**练习题目 A:** 请列出下文这段关于启功先生的文字中提到的、启功先生曾经师从的全部人物。
**练习题目 B:** 请接着下文这段关于启功先生的文字的末句续写下去。

**所给文段:**
——————

站在启功先生墓前,遥望西山,再度回顾先生传奇般的人生,心绪难平。

先生于1912年生于北京,虽为皇族贵胄,但家道早已衰落。他1岁丧父,10岁失去曾祖父和祖父,家里就靠寡母和一个未出嫁的姑姑苦苦操持。在父辈的几位门生仗义相助下,才得以在汇文学校读书,但终因经济困难,中学未毕业便辍学了,从此背上养家糊口的重担。先生并未因此沉沦,而是发愤自学,先后师从贾羲民、吴镜汀习书法丹青,从戴绥之修古典文学,后来更拜陈垣为师,获闻学术流别与考证之学,终成一代大家。

先生在诗词、书法、绘画上均有骄人成就,有“诗书画三绝”之誉。他学识渊博,在诸多领域都有研究和建树;他是古书画鉴定专家,尤精碑帖之学,独具慧眼,见识卓异,几十年来为整理和保护国家珍贵文化遗产作出了卓越贡献。著名学者钟敬文先生曾赠诗启功先生,赞曰:“诗思清深诗语隽,文衡史鉴总菁华。先生自拥千秋业,世论徒将墨法夸。”

启功先生是一部大书,值得一辈子捧读。

(二)

与先生一生的学术成就、艺术成就相比,人们更敬重的是他高尚的人格。

——————

**所示数据:**
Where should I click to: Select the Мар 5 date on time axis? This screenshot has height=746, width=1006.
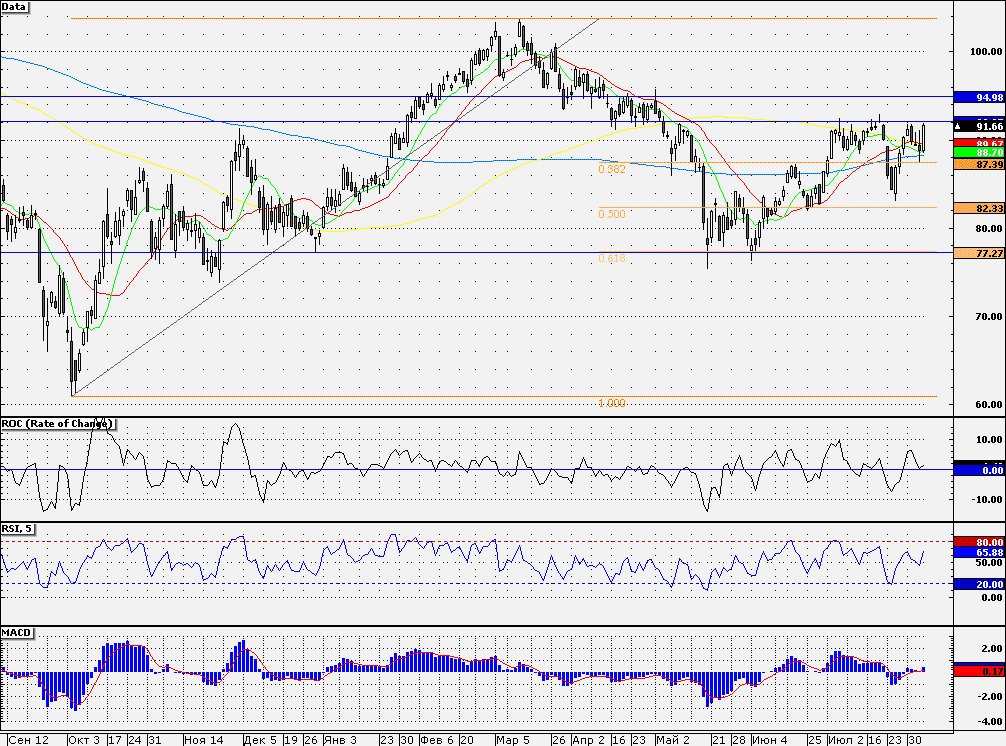click(513, 740)
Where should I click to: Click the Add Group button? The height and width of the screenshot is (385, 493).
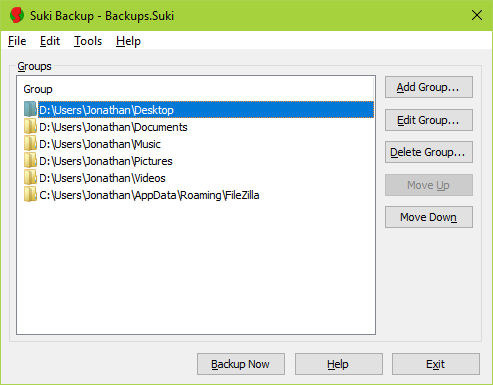(429, 87)
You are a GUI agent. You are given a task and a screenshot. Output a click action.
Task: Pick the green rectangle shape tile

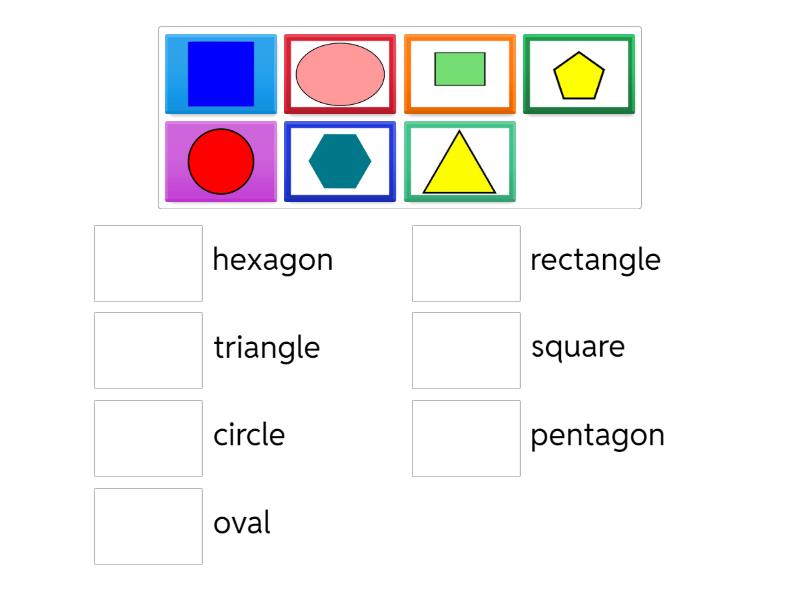tap(460, 74)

——————

**作答结果 A:** 贾羲民、吴镜汀、戴绥之、陈垣

**作答结果 B:**
启功先生具有中国传统知识分子特有的品格特征:正直善良、谦和慈祥、悲天悯人、淡泊名利、虚怀若谷、包容无际。可以说,中国文人的传统美德――仁义礼智信,他无一遗漏。凡是跟先生有过接触的人,无不被先生的人品所感动。

先生为人至真。他对祖国、对民族、对人民抱有一颗热诚的赤子之心。他真诚地热爱我们这个国家、热爱我们这个时代、热爱我们这个社会,真诚地盼望祖国统一、民族团结。他曾赋诗作画,欢呼香港、澳门回归;在各种外交场合,维护国家的利益与尊严,宣传介绍祖国悠久的传统文化。他以一颗博爱之心、忧世之心,密切关心着国家的发展建设。每当遇到自然灾害,他总是踊跃捐献善款。他诚恳待人,爱憎分明,从不隐瞒自己的真实想法和观点。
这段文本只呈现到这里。